» **PROVIDED INFORMATION**:
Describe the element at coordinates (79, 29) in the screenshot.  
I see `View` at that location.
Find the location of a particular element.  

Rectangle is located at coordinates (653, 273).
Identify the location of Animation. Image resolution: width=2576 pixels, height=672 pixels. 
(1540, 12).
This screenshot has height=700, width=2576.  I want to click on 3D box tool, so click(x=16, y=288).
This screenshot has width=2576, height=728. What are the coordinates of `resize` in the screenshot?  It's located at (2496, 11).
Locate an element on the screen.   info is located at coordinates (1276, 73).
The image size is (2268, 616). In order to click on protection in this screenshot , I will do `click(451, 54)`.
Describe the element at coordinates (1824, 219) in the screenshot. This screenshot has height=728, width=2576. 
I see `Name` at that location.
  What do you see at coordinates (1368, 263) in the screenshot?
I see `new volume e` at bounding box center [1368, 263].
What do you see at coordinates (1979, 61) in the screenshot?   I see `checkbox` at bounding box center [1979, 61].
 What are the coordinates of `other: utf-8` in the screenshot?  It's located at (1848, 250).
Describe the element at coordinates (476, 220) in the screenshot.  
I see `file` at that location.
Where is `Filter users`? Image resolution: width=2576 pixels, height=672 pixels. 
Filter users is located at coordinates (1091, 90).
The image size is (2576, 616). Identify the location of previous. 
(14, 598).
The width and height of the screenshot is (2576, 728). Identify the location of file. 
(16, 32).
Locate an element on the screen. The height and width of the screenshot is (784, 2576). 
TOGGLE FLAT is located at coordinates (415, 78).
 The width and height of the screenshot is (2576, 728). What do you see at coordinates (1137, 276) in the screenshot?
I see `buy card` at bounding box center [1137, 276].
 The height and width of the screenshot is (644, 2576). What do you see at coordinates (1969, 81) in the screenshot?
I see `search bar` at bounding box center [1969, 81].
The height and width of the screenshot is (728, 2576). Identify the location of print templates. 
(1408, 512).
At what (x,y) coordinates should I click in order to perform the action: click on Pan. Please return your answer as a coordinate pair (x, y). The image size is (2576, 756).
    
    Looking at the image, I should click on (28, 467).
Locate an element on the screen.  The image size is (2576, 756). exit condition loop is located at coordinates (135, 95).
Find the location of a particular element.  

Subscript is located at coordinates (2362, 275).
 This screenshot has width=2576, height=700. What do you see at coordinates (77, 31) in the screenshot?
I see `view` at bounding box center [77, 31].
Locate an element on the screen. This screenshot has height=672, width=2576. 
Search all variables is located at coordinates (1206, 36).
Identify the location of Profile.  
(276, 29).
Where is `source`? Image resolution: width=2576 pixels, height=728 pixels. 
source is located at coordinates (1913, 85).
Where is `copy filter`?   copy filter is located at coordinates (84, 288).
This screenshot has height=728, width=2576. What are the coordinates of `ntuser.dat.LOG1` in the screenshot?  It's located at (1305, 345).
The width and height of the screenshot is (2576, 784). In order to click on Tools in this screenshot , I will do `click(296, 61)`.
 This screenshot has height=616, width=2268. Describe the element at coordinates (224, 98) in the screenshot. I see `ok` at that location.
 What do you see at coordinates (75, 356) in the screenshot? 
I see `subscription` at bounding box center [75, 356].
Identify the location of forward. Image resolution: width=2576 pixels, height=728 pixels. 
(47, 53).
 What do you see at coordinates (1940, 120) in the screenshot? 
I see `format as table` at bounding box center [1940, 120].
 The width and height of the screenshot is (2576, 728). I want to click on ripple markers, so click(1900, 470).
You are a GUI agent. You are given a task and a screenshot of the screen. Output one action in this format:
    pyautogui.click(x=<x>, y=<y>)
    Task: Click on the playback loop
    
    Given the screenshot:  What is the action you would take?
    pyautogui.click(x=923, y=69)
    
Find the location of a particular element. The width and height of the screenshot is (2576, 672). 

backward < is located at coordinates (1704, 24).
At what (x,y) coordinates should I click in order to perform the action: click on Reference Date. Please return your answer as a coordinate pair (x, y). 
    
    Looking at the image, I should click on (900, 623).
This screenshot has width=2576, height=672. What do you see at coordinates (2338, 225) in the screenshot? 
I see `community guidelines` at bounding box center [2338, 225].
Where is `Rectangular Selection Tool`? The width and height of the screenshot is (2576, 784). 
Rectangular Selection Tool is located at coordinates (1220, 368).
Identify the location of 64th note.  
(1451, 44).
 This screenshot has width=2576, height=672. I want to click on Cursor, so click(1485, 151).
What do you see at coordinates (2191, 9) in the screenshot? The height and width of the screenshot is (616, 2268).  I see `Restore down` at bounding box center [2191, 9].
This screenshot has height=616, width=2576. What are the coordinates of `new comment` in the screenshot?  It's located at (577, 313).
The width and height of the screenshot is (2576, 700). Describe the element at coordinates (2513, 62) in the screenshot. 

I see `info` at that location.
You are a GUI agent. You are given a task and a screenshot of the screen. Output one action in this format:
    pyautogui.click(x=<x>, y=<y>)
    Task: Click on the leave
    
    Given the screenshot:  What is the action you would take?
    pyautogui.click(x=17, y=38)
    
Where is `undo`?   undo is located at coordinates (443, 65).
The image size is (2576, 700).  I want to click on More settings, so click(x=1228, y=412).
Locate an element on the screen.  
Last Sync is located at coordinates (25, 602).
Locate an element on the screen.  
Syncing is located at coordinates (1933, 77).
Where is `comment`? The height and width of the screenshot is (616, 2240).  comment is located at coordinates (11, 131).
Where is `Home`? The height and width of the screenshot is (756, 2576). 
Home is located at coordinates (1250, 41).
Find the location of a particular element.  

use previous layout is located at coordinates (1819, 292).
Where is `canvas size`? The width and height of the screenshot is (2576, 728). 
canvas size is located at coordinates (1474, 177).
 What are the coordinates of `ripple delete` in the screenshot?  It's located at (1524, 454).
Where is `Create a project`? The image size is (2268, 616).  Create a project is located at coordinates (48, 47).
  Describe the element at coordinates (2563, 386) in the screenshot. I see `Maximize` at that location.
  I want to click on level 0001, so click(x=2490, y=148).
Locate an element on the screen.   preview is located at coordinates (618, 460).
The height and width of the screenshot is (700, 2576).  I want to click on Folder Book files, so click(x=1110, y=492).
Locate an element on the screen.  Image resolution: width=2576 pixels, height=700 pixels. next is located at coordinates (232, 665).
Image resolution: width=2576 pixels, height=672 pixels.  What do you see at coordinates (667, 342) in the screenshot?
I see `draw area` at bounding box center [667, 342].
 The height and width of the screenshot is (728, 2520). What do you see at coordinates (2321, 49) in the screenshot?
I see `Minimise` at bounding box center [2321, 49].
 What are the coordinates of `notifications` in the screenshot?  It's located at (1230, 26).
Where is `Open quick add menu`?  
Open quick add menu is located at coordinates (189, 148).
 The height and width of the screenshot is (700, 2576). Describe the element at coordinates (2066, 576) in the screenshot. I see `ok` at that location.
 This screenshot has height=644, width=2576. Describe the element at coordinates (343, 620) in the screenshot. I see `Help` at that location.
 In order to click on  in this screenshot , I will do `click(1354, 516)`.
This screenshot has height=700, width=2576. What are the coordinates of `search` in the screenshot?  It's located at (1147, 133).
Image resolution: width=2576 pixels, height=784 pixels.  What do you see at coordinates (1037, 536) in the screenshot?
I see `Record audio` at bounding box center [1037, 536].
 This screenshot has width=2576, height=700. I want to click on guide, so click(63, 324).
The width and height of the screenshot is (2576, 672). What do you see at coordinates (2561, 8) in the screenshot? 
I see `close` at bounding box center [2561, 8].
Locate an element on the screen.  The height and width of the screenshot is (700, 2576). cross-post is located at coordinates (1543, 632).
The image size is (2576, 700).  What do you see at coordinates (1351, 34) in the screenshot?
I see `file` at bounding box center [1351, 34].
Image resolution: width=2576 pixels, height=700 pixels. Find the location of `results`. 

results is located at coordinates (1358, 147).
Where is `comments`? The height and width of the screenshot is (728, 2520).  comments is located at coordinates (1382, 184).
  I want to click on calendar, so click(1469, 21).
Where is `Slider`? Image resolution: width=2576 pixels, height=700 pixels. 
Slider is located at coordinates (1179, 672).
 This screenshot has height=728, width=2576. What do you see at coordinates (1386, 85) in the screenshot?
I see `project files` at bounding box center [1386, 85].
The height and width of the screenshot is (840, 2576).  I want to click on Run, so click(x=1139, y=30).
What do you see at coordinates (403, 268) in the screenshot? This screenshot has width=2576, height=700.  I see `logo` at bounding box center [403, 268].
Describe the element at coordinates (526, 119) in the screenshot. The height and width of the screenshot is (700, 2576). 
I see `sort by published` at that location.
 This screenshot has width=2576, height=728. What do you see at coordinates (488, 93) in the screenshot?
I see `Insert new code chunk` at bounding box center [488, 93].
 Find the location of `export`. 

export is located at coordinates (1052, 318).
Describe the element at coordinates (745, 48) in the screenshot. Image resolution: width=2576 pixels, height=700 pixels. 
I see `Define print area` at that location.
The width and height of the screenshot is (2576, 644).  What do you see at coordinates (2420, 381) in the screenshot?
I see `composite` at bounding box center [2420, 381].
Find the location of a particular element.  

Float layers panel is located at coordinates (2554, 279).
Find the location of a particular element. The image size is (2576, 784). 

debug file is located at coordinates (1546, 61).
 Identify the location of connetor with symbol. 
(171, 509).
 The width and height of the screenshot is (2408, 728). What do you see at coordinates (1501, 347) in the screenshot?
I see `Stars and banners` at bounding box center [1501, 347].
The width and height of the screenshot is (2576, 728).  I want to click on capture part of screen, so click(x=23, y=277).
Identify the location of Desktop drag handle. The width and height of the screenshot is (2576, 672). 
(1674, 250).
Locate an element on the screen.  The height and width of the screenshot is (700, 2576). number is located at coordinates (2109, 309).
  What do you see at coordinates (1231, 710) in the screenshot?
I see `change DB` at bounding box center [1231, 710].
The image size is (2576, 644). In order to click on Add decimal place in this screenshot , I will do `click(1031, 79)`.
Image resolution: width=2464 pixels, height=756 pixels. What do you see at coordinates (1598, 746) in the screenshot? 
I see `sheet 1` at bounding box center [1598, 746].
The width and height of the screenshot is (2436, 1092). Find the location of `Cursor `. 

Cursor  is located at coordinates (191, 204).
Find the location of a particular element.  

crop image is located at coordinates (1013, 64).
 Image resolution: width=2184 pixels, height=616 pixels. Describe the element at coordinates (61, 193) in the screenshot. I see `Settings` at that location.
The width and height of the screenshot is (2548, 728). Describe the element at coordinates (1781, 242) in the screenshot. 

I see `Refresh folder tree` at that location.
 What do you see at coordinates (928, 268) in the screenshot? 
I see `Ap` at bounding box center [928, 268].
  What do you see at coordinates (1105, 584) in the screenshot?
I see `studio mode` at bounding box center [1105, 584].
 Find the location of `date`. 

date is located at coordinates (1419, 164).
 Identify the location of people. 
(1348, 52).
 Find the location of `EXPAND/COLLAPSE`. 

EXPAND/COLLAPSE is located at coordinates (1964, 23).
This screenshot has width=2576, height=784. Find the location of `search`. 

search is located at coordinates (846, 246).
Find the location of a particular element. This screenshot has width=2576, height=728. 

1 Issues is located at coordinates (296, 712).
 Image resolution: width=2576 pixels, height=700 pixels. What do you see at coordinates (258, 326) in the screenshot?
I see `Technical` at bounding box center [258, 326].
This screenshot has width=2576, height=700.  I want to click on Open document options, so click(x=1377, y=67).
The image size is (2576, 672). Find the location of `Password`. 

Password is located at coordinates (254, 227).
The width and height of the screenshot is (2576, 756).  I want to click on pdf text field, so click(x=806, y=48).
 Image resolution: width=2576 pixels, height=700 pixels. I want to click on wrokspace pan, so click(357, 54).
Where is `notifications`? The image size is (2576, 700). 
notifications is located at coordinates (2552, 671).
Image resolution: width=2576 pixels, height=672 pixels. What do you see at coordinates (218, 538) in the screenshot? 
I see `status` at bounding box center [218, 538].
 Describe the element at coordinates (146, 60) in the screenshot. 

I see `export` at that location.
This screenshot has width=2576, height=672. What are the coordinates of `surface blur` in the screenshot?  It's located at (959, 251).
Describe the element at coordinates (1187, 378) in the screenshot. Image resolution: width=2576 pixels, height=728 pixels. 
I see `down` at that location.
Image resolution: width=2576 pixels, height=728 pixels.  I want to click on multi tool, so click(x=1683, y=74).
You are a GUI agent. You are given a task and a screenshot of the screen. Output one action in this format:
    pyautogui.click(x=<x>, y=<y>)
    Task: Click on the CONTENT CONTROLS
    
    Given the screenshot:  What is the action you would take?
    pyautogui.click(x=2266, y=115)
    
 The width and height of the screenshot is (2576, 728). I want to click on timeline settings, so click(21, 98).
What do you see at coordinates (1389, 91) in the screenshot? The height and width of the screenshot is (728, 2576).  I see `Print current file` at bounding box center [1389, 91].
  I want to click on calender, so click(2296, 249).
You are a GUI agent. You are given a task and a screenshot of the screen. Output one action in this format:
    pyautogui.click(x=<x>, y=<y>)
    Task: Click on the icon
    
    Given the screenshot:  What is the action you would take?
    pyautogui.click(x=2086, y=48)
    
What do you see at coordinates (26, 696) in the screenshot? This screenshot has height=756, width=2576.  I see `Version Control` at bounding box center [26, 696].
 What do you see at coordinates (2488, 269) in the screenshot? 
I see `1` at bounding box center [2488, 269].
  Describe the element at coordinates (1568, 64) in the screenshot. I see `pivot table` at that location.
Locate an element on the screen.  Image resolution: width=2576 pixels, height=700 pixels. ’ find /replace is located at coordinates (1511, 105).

» **EXERCISE AIM**: Retype the lines above exactly, everything from the line that contains "so click(x=1110, y=492)." down to the line that contains "This screenshot has width=2576, height=700. I", including both of those lines.

» **FULL SOLUTION**:
The height and width of the screenshot is (700, 2576).  I want to click on Folder Book files, so click(x=1110, y=492).
Locate an element on the screen.  Image resolution: width=2576 pixels, height=700 pixels. next is located at coordinates (232, 665).
Image resolution: width=2576 pixels, height=672 pixels.  What do you see at coordinates (667, 342) in the screenshot?
I see `draw area` at bounding box center [667, 342].
 The height and width of the screenshot is (728, 2520). What do you see at coordinates (2321, 49) in the screenshot?
I see `Minimise` at bounding box center [2321, 49].
 What are the coordinates of `notifications` in the screenshot?  It's located at (1230, 26).
Where is `Open quick add menu`?  
Open quick add menu is located at coordinates (189, 148).
 The height and width of the screenshot is (700, 2576). Describe the element at coordinates (2066, 576) in the screenshot. I see `ok` at that location.
 This screenshot has height=644, width=2576. Describe the element at coordinates (343, 620) in the screenshot. I see `Help` at that location.
 In order to click on  in this screenshot , I will do `click(1354, 516)`.
This screenshot has height=700, width=2576. What are the coordinates of `search` in the screenshot?  It's located at (1147, 133).
Image resolution: width=2576 pixels, height=784 pixels.  What do you see at coordinates (1037, 536) in the screenshot?
I see `Record audio` at bounding box center [1037, 536].
 This screenshot has width=2576, height=700. I want to click on guide, so click(63, 324).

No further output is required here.